Director Mike Nichols has always made films that were either terrific (The
Graduate) or horrible(Wolf), and seldom in-between. “REGARDING HENRY” is
the exception. While it never fully delivers on the potential of its story,
there are some moving performances, and the script is earnest in its message,
never making the audience feel patronized. It’s not a masterpiece,
but it makes for worthwhile viewing, and Harrison Ford gives one of those rare
performances, in the league of “WITNESS”, that truly offers something to savor.
Ford plays a lawyer, unaccustomed to caring about the parties he’s up against and probably the best thing his law firm has going for it. He also appears to have the storybook family. However, all things must change, and they change drastically after he’s shot during a robbery, resulting in a brain injury, that leaves him,…well, more simple but decent. There’s a great story at work here, and it’s maddening that it isn’t allowed to really come to fruition. Even the title, “REGARDING HENRY”, brilliantly implies the connotation of a business letter “referring” or “regarding someone”, whereas the film asks the audience to question how we view those around us and prioritize, compartmentalize things, in the wrong manner.
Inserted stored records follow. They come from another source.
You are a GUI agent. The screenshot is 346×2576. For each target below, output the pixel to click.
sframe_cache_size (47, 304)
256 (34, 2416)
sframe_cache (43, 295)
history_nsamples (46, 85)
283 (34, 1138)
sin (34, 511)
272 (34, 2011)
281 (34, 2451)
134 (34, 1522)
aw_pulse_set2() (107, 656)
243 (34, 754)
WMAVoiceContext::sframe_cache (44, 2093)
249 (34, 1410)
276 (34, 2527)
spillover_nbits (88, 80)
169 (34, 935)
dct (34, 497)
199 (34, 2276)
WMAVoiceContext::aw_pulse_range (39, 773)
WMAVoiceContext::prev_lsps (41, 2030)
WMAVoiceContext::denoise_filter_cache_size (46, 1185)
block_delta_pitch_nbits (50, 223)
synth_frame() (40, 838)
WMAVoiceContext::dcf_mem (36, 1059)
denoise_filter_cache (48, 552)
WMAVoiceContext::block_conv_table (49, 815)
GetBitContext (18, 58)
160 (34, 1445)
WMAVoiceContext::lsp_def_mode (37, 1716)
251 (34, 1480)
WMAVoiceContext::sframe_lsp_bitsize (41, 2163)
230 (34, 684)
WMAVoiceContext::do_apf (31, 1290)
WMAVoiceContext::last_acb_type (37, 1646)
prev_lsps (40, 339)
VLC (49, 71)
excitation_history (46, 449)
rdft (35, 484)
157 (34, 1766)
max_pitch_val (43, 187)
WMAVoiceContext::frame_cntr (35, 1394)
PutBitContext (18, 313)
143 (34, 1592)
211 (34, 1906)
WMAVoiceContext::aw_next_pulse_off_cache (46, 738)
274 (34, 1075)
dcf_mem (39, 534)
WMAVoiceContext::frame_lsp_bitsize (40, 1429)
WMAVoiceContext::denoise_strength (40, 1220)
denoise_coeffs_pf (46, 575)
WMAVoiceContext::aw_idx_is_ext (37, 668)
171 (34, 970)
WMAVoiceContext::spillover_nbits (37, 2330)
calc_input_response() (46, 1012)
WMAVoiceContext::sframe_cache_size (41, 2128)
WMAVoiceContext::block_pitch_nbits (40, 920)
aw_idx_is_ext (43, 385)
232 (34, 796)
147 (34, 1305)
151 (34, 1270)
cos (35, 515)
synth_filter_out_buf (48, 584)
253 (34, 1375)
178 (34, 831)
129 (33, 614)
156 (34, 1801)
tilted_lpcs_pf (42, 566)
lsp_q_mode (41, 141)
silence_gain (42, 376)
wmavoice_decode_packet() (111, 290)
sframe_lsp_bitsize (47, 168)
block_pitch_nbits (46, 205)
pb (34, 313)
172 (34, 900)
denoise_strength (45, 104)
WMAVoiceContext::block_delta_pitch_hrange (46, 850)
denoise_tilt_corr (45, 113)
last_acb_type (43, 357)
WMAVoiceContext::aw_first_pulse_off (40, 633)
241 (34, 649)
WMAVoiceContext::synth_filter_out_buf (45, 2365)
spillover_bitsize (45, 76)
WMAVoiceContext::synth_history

PARAMOUNT has preserved the film’s 1.85:1 aspect ratio, with 16:9
enhancement. While colors often look solid, the image has a soft look that
comes and goes throughout the film. There’s never terrific detail
present in the film. Contrast is decent, but darker scenes lack the superior definition so often found in PARAMOUNT dvd releases.
PARAMOUNT has presented a Dolby Digital 5.1 mix, but it’s very restrained, with surrounds delegated mostly for the score. There is some limited separation for the front soundstage. Dialogue is always intelligible and free from distortion.